Question
Unioil produces vegetable based cooking oil and butter spreads. Unioil uses large quantities of crude palm oil (CPO)in its production process as a main raw
Unioil produces vegetable based cooking oil and butter spreads. Unioil uses large quantities of crude palm oil (CPO)in its production process as a main raw material.

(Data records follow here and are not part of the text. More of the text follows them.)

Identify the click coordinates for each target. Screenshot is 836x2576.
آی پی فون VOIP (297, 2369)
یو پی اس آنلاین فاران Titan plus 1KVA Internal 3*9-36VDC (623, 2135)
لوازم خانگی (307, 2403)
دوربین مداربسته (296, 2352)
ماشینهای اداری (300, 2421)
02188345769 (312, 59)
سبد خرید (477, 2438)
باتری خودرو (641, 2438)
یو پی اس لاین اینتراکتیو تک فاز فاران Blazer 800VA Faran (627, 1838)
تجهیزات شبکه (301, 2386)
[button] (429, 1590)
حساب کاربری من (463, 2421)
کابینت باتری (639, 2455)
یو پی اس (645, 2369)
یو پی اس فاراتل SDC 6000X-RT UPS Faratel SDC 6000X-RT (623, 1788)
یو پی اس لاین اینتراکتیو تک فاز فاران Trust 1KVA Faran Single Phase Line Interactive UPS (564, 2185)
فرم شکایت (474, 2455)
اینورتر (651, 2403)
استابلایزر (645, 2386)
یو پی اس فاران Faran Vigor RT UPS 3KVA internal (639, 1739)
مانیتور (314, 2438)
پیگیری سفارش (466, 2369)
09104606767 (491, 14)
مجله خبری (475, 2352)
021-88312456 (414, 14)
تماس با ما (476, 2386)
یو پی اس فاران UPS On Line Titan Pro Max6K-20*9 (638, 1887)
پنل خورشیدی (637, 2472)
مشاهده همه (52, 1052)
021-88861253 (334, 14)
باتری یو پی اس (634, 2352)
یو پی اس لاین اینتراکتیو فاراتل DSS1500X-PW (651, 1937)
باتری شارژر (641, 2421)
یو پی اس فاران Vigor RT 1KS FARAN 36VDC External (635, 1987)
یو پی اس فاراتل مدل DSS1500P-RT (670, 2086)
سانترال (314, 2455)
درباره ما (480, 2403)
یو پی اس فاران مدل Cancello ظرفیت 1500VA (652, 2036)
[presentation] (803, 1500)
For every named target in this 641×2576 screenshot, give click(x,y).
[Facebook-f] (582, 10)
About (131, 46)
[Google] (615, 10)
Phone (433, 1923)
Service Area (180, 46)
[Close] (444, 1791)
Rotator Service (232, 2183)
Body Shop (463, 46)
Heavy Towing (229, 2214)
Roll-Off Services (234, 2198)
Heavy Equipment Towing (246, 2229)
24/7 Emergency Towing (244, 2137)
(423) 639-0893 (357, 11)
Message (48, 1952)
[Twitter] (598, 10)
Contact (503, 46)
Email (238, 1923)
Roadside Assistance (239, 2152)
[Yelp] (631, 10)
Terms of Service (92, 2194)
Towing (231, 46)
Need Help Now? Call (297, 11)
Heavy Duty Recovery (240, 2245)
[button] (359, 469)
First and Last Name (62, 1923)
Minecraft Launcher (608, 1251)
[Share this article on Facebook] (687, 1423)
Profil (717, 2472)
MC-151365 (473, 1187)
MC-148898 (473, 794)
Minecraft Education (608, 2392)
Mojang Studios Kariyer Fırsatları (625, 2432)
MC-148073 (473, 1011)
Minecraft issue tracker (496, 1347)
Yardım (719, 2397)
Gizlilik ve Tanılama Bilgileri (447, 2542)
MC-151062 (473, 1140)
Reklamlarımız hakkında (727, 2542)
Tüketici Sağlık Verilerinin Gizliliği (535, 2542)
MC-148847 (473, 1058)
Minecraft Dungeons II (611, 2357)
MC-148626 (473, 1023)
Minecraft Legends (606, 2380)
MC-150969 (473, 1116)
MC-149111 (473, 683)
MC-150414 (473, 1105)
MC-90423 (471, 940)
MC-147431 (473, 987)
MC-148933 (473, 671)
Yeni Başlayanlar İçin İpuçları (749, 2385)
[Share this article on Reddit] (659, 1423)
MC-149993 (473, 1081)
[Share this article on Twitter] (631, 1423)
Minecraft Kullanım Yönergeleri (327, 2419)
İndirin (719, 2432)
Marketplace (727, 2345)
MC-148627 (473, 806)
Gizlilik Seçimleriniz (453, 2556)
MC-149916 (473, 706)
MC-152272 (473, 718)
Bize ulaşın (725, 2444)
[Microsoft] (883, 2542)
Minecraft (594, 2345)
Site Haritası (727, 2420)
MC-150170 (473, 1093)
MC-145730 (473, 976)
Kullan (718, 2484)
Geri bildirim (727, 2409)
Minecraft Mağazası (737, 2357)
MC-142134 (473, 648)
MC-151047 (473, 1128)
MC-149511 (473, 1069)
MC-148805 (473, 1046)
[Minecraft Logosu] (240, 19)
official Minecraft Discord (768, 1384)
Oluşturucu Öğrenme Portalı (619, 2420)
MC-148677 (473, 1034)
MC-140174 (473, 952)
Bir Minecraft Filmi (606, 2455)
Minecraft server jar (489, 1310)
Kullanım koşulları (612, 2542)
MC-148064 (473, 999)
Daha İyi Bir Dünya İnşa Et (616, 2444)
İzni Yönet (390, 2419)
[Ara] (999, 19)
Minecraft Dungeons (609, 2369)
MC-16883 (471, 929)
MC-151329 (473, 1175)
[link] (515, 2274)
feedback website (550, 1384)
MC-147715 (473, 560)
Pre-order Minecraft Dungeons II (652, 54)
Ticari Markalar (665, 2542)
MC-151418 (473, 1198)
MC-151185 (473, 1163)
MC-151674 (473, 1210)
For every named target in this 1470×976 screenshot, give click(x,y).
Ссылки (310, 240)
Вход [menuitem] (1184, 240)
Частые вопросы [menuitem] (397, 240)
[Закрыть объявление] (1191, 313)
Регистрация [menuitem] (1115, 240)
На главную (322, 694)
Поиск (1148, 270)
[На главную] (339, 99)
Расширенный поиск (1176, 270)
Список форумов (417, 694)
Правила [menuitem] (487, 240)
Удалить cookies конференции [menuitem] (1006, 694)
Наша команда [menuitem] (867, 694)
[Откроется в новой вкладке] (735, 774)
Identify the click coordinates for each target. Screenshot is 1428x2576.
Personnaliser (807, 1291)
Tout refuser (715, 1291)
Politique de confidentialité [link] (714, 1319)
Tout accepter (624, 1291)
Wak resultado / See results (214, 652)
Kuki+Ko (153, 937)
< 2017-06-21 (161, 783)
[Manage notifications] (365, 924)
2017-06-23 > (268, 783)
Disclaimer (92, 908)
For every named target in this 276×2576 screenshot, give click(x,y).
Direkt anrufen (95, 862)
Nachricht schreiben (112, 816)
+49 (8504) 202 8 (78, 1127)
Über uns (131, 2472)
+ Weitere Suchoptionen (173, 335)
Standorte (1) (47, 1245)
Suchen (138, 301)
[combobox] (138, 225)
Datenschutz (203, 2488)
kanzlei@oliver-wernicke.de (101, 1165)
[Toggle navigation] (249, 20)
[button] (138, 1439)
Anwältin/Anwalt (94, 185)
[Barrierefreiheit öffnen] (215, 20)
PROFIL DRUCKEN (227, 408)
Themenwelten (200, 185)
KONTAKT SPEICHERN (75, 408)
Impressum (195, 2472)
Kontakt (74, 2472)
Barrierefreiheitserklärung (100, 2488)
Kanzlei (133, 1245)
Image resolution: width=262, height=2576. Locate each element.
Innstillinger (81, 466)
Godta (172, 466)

It is September 2020 now and Unioil estimates a need of 25,000 metric tons (MTs)of CPO in March 2021. Current spot price of CPO is RM2200 per MT. You as the procurement manager of Unioil, have the following alternatives to hedge the possible increase in the CPO price by March 2021:
- The commodities analysist predicts that the CPO will be trading at RM3400 per MT in March 2021
- Forward contracts on CPO for March 2021 delivery is available at RM3600 per MT.
- March 2021 Futures contract on CPO (FCPO) is available and currently trading at RM2280 per MT. (FCPO has a contract specification of 25 metric tons per contract). What would be your net purchase price in March 2021 if the CPO closing price in March 2021 is RM3500 per MT? Justify whether this is a perfect hedge?
- European Options on March 2021 CPO is available at the following prices:
March 2021 Strike RM/MT | European Call March 2021 | European Put March 2021 |
3300 | 200 | 120 |
3400 | 190 | 140 |
3500 | 180 | 150 |
3600 | 160 | 180 |
3700 | 140 | 200 |
You are required to evaluate each hedge alternative carefully and suggest the best hedge strategy or would you decide to remain unhedged. Your answer should include a careful cost and benefit analysis for each hedge alternative and justify your selection in terms of its certainty and effectiveness.